Menstrual cups are small surgical-grade silicone cups that you wear internally and which collect your menstrual blood. There are loads of varieties: soft, more firm, clear, coloured, and with a ball, ring or stem at the base to remove it. There are even options for those with silicone allergies. The principle is that instead of absorbing your menstrual blood it collects it; the amount varies, but most cups I have seen in New Zealand have around a 30ml capacity. The cup stays up with a ring of suction and when it’s full you simply empty it into the loo and wash/wipe it clean, then re-insert and carry on with your day. Once every cycle it is a good idea to boil the cup to sterilise it properly.

A Lunette menstrual cup. Photo: WikiCommons

There are lots of different brands of cups, most of which have cringey ‘spiritual’ names: Diva Cup, Moon Cup, Luna Cup. I ended up buying the Diva Cup because it was what my local pharmacy had in stock. There are two sizes (one aimed at those who haven’t given birth, and one for those who have) and it cost around $60.

When I first used it I was quite nervous, and to be honest it took me a little while to get the knack. I was worried it would leak (it did), that it would be uncomfortable (it was, until I figured out how to use it) and that it would be revolting (surprisingly, less gross than tampons). I persisted, and after a week of trial and error I have not looked back. After 18 months or so of using my cup I have found it overall much more comfortable to wear and cheaper due to the one-off cost.

So is the menstrual cup a one-size-fits-all solution to period worries? Nope. Much like any product, it is going to suit different people in different ways, but I would hedge my bets that there is a menstrual cup out there for most women that will be their perfect fit. The cup gurus over at Put A Cup In It have even created a brilliant, bias-free quiz to help the uninitiated figure out which cup they should go for.

My menstrual cup has been life-changing. The biggest plus was an unexpected one: for the first time I have been able to understand what my body is doing more precisely. A few months ago I started keeping track of my periods, noting down when they started, how long they lasted, how much I was bleeding and anything else unusual. In February and March this year I had a particularly nasty time: I was weak and nauseous, bled for days on end, and on one particularly bad day lost more than 500ml of blood.

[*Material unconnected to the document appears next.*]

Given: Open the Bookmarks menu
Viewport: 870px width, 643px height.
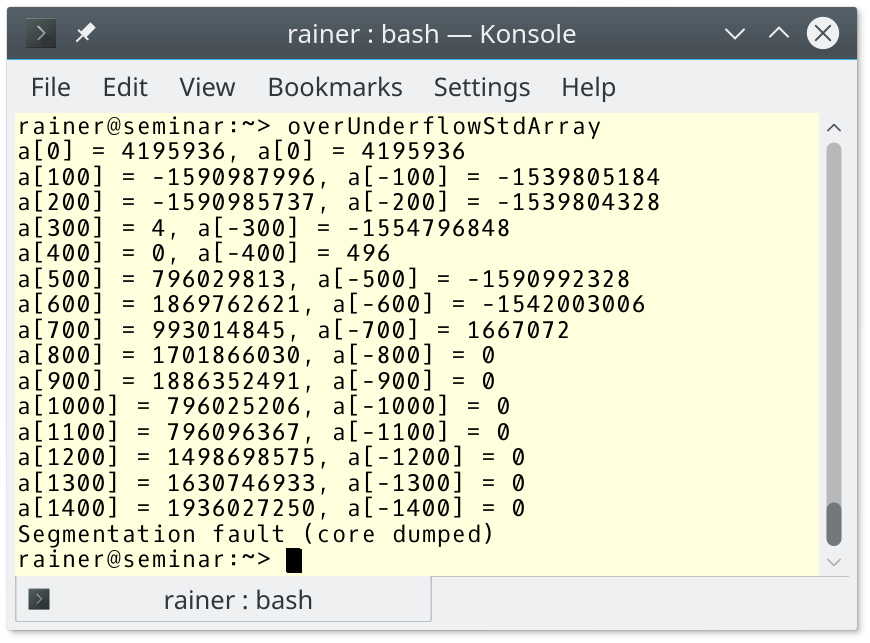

And that’s where the cup comes into its own. It’s given me an almost scientific approach to monitoring my own flow – instead of just thinking “wow I am going through a lot of tampons today!” I’m able to understand the problem in measurable 30ml units. Instead of using a wholly subjective scale, I had objective facts about what was going on in my body.

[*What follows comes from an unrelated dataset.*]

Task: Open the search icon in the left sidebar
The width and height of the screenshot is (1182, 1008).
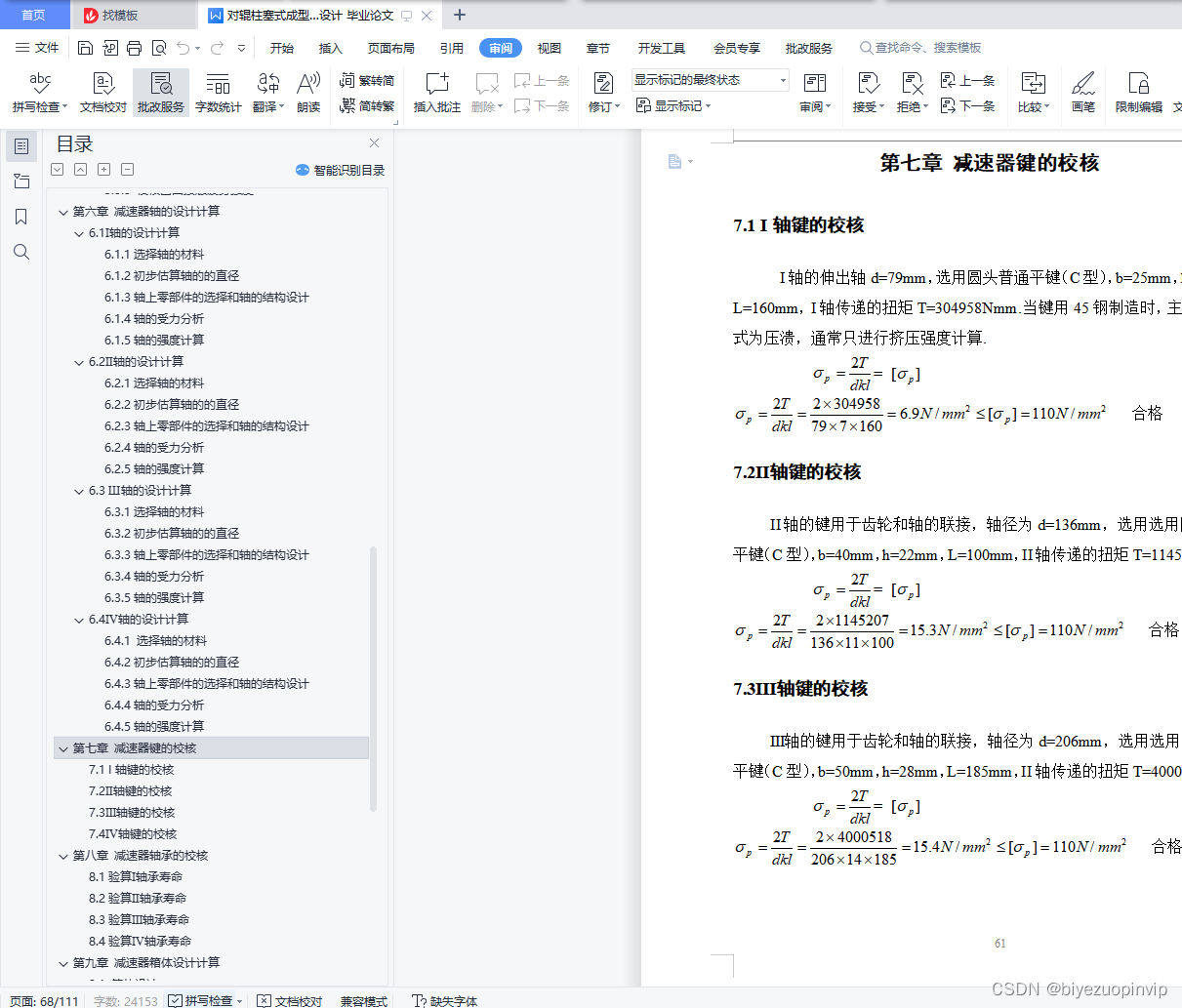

Armed with my notes I went to a doctor who was able to look them over and agree with me that things weren’t normal. She then sent me to a specialist who ran some tests and diagnosed me with Polycystic Ovarian Syndrome. As it turns out I have had it for years, and armed with a diagnosis I’ve been on medication for a little over a month now. Already the irregular, heavy and painful periods have gone, as well as the migraines, acne, and fatigue. It’s not quite smooth sailing yet, but things are infinitely better.

The confidence to actually talk to my doctor about this, and not just get fobbed off with ‘you’re on the normal spectrum’, was amazing. I had been to doctors, including a gynaecologist, about all of these problems before; without my menstrual cup I wouldn’t have had the tools to advocate for myself to get a diagnosis. These days I’m no longer squeamish about periods. No more delicate discussion of “that time of the month” – I’m preaching the good news about menstrual cups, loud and proud.

So ladies: it’s your body and what works for each of us is different…. But if you are struggling with your period, or just curious about what your other options are, then why not give a cup a try?

This story was updated in February 2021 to remove reference to menstrual cups not causing toxic shock syndrome. More recent research has found menstrual cups can, on rare occasions, be a cause of toxic shock syndrome.